Crazy but good, and mostly ordinary. Summer and the beginning of our extended Autumn was all about being outside and the latter part all about being inside. Eddy has been working away a lot, Eva has gone back to school and that means school runs and clubs and between all of that and illnesses that this time of year brings I’ve just been trying to keep up with what day it is. Every day of our week is different at the moment depending on clubs, work commitments and childcare arrangements which I am sure is the same for any school parent. It’s hard to keep track sometimes and finding time for me that doesn’t involve simply throwing myself on the sofa post bedtime is rare. So basically Roma and I just keep on plodding along at home together which for saying she will start school next year is absolutely the place I would rather be.
We are also in the midst of a possible house move with ours on the market at the moment. It’s a complicated situation, I guess in some form moving house always is, but it might not end in us moving at all (if ours doesn’t sell before the one we want that is) so life feels quite up in the air too at the moment.

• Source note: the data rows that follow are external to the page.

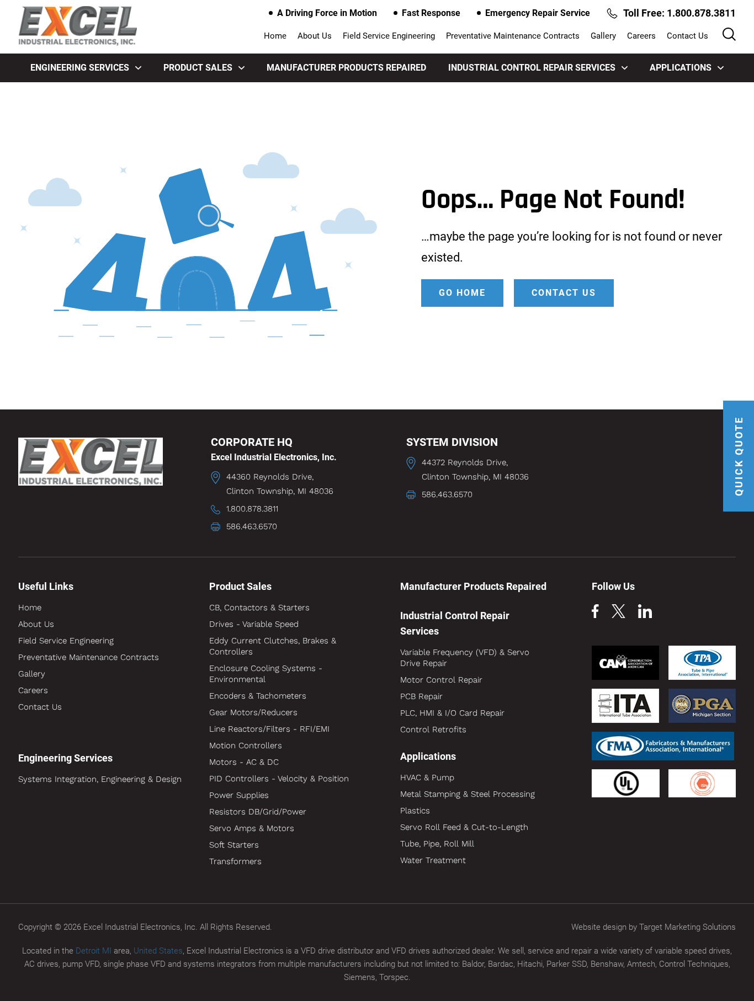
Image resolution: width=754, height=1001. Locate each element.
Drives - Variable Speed (254, 624)
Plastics (415, 811)
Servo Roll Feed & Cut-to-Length (464, 827)
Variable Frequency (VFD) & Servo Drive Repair (464, 657)
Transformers (235, 861)
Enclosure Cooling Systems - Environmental (265, 673)
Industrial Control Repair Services (531, 67)
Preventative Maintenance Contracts (513, 36)
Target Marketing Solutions (687, 927)
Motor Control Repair (441, 680)
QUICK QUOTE (739, 456)
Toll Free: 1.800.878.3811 (679, 13)
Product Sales (197, 67)
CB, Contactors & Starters (259, 608)
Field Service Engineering (389, 36)
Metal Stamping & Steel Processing (467, 794)
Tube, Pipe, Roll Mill (437, 844)
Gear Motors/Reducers (253, 712)
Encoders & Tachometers (257, 696)
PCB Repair (421, 696)
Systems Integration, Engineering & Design (100, 779)
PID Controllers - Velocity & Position (279, 779)
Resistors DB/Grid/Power (257, 812)
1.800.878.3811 (252, 509)
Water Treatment (433, 860)
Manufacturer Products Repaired (346, 67)
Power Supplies (239, 795)
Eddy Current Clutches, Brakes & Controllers (272, 646)
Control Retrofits (433, 729)
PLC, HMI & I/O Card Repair (452, 713)
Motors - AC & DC (244, 762)
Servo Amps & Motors (251, 828)
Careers (641, 36)
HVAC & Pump (427, 777)
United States (158, 951)
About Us (315, 36)
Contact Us (687, 36)
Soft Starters (234, 845)
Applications (680, 67)
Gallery (603, 36)
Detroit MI (93, 951)
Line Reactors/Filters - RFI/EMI (269, 729)
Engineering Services (79, 67)
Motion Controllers (245, 745)
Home (275, 36)
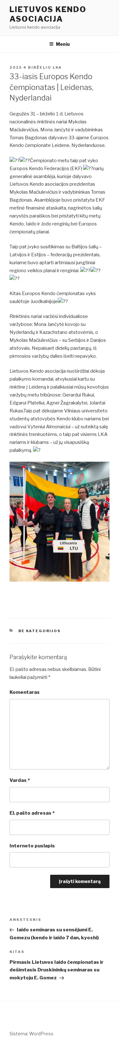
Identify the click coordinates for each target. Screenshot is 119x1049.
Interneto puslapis (32, 846)
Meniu (63, 44)
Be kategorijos (39, 631)
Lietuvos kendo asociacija (48, 14)
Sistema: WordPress (31, 1033)
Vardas (20, 780)
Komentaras (25, 692)
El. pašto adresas (32, 813)
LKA (57, 67)
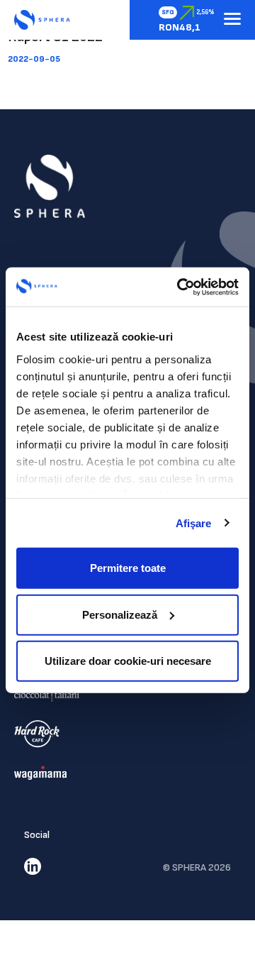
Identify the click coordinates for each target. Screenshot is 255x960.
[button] (232, 20)
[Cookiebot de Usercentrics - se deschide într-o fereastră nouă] (180, 286)
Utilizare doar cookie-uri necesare (128, 661)
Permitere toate (128, 568)
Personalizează (119, 614)
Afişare (194, 523)
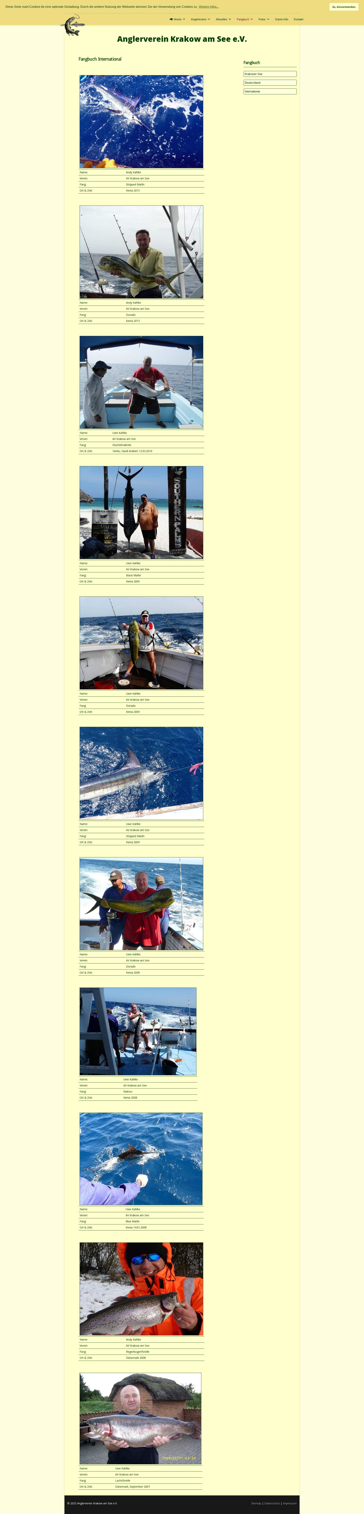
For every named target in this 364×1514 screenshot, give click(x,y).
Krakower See (253, 74)
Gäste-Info (281, 19)
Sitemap (256, 1503)
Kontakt (298, 19)
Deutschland (252, 82)
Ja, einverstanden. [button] (344, 6)
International (252, 91)
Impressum (290, 1503)
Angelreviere (198, 19)
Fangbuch (243, 19)
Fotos (262, 19)
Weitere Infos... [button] (209, 6)
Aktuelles (221, 19)
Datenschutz (272, 1503)
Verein (177, 19)
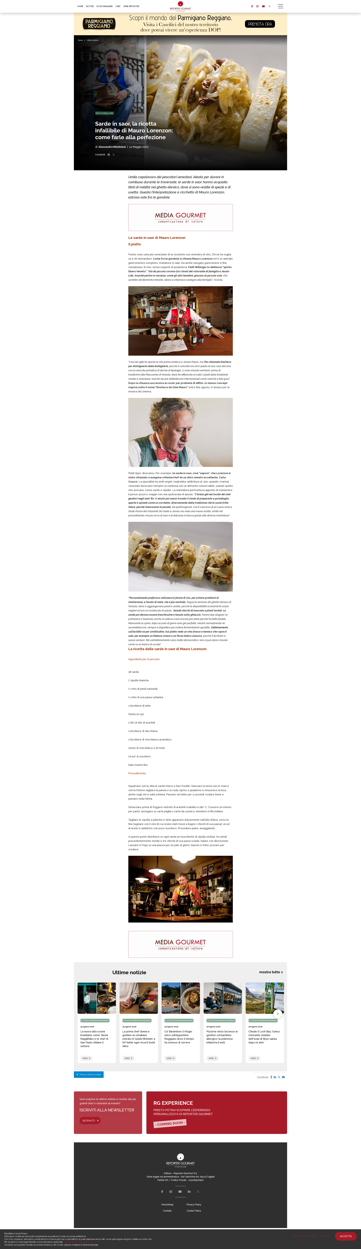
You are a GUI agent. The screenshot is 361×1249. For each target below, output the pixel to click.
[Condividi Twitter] (114, 155)
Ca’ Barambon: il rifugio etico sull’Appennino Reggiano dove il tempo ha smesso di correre (179, 1037)
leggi (85, 1058)
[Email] (283, 1077)
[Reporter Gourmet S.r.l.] (180, 6)
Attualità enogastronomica (95, 1020)
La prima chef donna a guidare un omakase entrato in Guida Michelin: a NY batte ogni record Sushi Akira (138, 1039)
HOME (80, 6)
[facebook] (252, 6)
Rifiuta (325, 1236)
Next (277, 1013)
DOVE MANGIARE (105, 6)
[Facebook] (271, 1077)
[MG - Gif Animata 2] (180, 217)
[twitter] (269, 6)
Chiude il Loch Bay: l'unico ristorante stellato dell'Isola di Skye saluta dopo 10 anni (264, 1037)
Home (80, 40)
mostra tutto (269, 972)
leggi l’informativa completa (76, 1242)
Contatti (167, 1210)
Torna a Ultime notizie (89, 1074)
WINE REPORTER (131, 6)
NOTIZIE (90, 6)
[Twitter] (279, 1077)
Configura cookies (304, 1236)
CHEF (118, 6)
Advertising (167, 1204)
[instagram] (257, 6)
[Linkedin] (275, 1077)
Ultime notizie (92, 40)
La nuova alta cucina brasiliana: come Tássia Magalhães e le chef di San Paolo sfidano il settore (94, 1039)
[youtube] (263, 6)
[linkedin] (189, 1191)
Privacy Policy (193, 1204)
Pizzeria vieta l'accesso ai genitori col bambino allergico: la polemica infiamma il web (222, 1037)
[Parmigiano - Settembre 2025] (180, 24)
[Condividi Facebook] (109, 155)
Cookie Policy (194, 1210)
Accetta (346, 1236)
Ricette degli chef (104, 113)
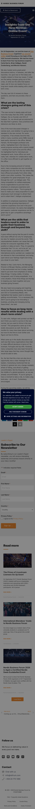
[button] (17, 416)
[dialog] (17, 404)
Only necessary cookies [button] (18, 412)
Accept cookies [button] (17, 407)
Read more (25, 402)
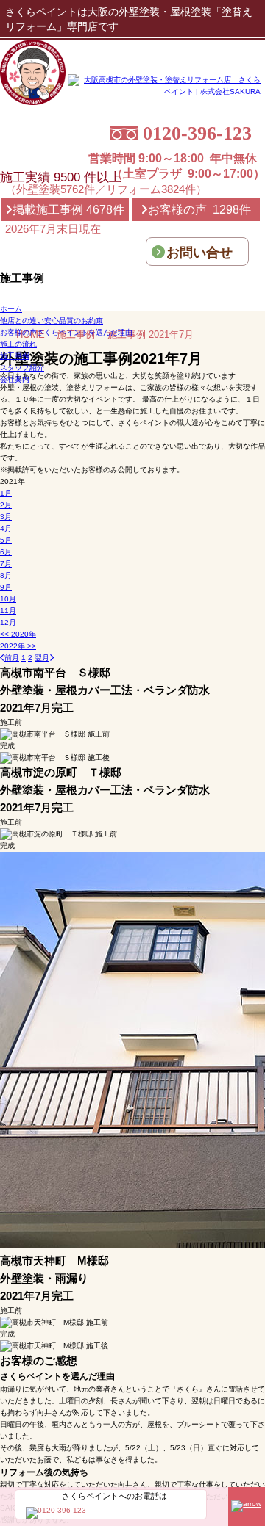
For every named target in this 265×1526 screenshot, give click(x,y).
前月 (11, 658)
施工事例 (14, 356)
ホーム (11, 309)
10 (8, 599)
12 (8, 622)
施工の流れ (18, 344)
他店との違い (51, 321)
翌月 (42, 658)
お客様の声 (66, 332)
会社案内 (14, 379)
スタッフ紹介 (22, 368)
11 (8, 611)
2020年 (18, 634)
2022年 (18, 646)
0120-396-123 (197, 134)
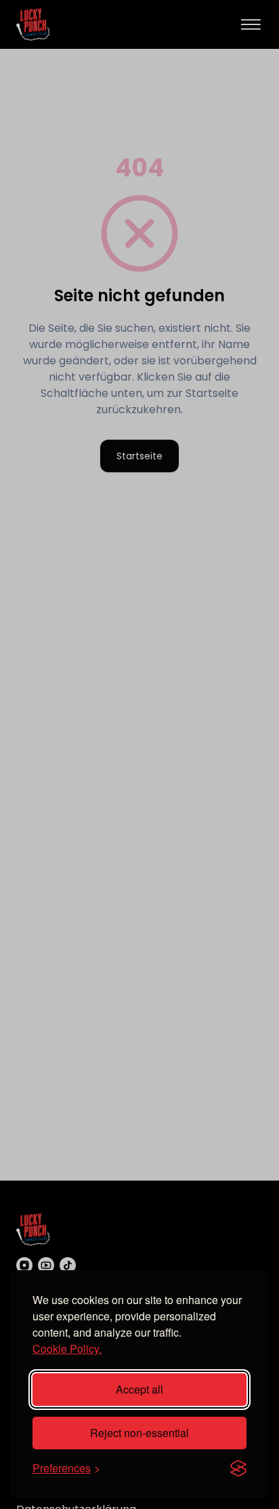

In limbo almost as I am itching to do all the jobs that get put on the back burner for summer. I feel like maybe I have the spring clean thing for Autumn! The girls are the constant though and are the best at keeping us not only busy but grounded and happy. They are becoming the best of friends and as they grow up that little bit more it’s heartwarming seeing them include one another more and more, and arguing and bossing each other around of course too!
Lately I have been trying to appreciate the slow and steady days that autumn winter brings, the calm and simple weekends and evenings in when it is dark and rainy outside and as much as I am definitely a fair weather person (give me sunshine any day) there is something to be said for recognising the good in the season too. After all there really is nothing we can do to hurry up those daffodils is there?
So I guess there isn’t that much to report but we are still here, plodding along together.
I have added some family photos from the last few months, they are mostly in the moment, off the cuff, slightly like outtakes but I love them all the same and touch wood I will be back in the Me and Mine groove as we go into the most wonderful time of the year. I cannot believe that by the time I write the next post I will have an 8 year old! EIGHT! That just seems insane and I definitely do not feel old enough or responsible enough for that kind of responsibility!
xx
August
September
October
November – ie there wasn’t a single one until tonight, just before bed, in the dark!